La storia ufficiale di Maurizio Pollini (Milano, 1941) inizia, ovviamente, prima della sua clamorosa affermazione al concorso «Chopin» di Varsavia nel 1960 (il più giovane vincitore). Più che il secondo premio al concorso di Ginevra, ottenuto a 15 anni, a noi interessa il saggio al Conservatorio di Milano nell’anno successivo, quando eseguì i Tre Pezzi da Petruska di Igor Stravinski, lasciando attonita, senza fiato, la maggior parte dei presenti e provocando reazioni inaspettate, per le quali alcuni dei suoi colleghi decisero che avrebbero rinunciato ad ogni velleità competitiva o, almeno, alla carriera concertistica. Che cosa era emerso in quella interpretazione? Non tanto il virtuosismo estremo (esistono pagine più difficili e di maggior effetto), ma la sensibilità, la maturazione, la cultura nel rendere lo spirito di Stravinski al tempo delle sue prime grandi affermazioni riuscendo, nello stesso tempo, ad essere musicale e originale.
Circa due anni dopo a Varsavia, in occasione appunto del premio «Chopin», Pollini vinse meritando l’ammirazione incondizionata di Arthur Rubinstein, presidente di una giuria di cui facevano parte personalità del valore della didatta e compositrice Nadia Boulanger. Rivolto ai colleghi, Rubinstein si espresse con queste lapidarie parole: «Questo giovane suona meglio di tutti noi!». La vincita del premio comportava contratti per una serie di concerti e l’incisione del primo Concerto per pianoforte e orchestra di Chopin per l’etichetta Emi-La voce del padrone. A quella prima registrazione dovevano seguirne altre, ma il giovane Pollini si ritirò dall’ufficialità per cinque anni, studiando con Arturo Benedetti Michelangeli e immergendosi nella musica senza confini di epoche e repertori, così da sconfinare in seguito nel campo della direzione d’orchestra, con Una Donna del lago per il Rossini Festival di Pesaro e per i dischi (1983), e in quello della musica da camera, con una memorabile esecuzione e incisione del Quintetto op. 34 di Brahms, avendo come partner i membri del Quartetto Italiano.
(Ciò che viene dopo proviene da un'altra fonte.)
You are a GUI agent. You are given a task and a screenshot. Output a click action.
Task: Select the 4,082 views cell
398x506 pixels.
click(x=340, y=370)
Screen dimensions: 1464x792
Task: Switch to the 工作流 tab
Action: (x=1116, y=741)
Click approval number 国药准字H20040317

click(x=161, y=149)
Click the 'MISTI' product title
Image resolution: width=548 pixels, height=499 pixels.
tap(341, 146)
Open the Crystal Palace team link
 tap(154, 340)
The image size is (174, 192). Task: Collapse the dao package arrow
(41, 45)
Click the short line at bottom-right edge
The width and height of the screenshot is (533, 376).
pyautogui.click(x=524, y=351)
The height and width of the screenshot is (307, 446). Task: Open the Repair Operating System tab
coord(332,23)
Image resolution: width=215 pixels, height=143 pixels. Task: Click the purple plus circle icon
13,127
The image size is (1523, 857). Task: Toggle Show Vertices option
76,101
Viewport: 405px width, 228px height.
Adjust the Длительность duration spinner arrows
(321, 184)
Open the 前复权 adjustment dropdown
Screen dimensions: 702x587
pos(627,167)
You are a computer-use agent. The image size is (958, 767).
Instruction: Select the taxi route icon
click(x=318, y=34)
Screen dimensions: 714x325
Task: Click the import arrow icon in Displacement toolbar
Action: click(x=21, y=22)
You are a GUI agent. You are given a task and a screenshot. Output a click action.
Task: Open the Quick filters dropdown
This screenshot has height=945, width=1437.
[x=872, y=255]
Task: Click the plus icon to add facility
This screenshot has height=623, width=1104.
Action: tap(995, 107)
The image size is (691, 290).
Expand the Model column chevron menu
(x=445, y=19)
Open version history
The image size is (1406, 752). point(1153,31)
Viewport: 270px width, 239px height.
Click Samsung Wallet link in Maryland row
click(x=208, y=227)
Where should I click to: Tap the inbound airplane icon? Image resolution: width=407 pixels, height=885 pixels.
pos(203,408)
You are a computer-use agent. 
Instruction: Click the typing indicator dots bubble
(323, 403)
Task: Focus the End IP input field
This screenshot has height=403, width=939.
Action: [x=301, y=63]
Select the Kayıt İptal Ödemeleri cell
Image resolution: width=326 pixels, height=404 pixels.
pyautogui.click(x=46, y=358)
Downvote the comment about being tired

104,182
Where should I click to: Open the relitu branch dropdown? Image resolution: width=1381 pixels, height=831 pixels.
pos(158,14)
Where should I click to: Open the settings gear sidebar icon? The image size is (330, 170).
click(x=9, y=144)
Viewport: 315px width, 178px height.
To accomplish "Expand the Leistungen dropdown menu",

Probabilmente per il superamento della data imposta dai diritti d’autore, la Emi ha tratto dal suo archivio l’incisione completa degli Studi op. 10 e op. 25 di Chopin, realizzata da Pollini dopo quella del Concerto, e non autorizzata per la pubblicazione. L’interpretazione si conferma autorevole e persuasiva. La sede della prestigiosa collana Testament fa pensare a un omaggio postumo se nel catalogo — tra direttori, solisti, voci di canto, quali Toscanini e Karajan, D. Oistrakh e Gilels, Gigli e la Callas — non ci fosse la celebre violinista Ida Haendel.
Tra i grandi riconoscimenti, Pollini annovera il titolo di cavaliere di Gran Croce della Repubblica Italiana, ma ovviamente i risultati di cui va più fiero sono quelli ottenuti nella sua carriera di interprete. Essa include l’esecuzione completa di tutte le Sonate per pianoforte di Beethoven, eseguite alla Scala di Milano tra il 1995 e il 1996 e anche a Berlino, Monaco di Baviera, New York, Londra, Vienna e Parigi. In tempi più recenti, la proposta, in altre sedi prestigiose, compreso il Parco della musica a Roma, del cosiddetto «Progetto Pollini», una serie di concerti che includono accostamenti di pagine pianistiche classiche e romantiche alle partiture del repertorio contemporaneo, perfino in prima assoluta, come avvenne nel 1995 per la Quinta Sonata di Salvatore Sciarrino.
Riprendendo assieme ai concerti le incisioni per l’etichetta Deutsche Grammophon, accanto a molto Chopin (un’incisione dei Notturni nel 2006 fu venduta in diverse migliaia di copie), Maurizio Pollini incide Mozart, Beethoven (più volte i Concerti, collaborando con Böhm, Jochum e Abbado), Schubert, Schumann, Brahms, Liszt, Debussy e le cose più significative del Novecento: di Schönberg una quasi integrale, compreso il Concerto op. 42, la Sonata op. 1 di Berg, le Variazioni op. 27 di Webern, la Sonata n. 7 di Prokofiev, i celebrati Tre Pezzi da Petruska di Stravinski. Una cura quasi maniacale, che ha indotto qualche critico ad accusarlo di cerebralismo, viene riposta nei confronti di alcuni esponenti dell’Avanguardia con i Klavierstücke VII, IX e X di Stockhausen e, soprattutto, con la Seconda Sonata di Boulez, che valse un commento esagerato del sempre ironico Fedele D’Amico: volendo dare un’idea della difficoltà di studio della partitura (Pollini spesso suona a memoria), il celebre studioso e critico romano scrisse che era «come mandare a memoria l’elenco telefonico di Terni»!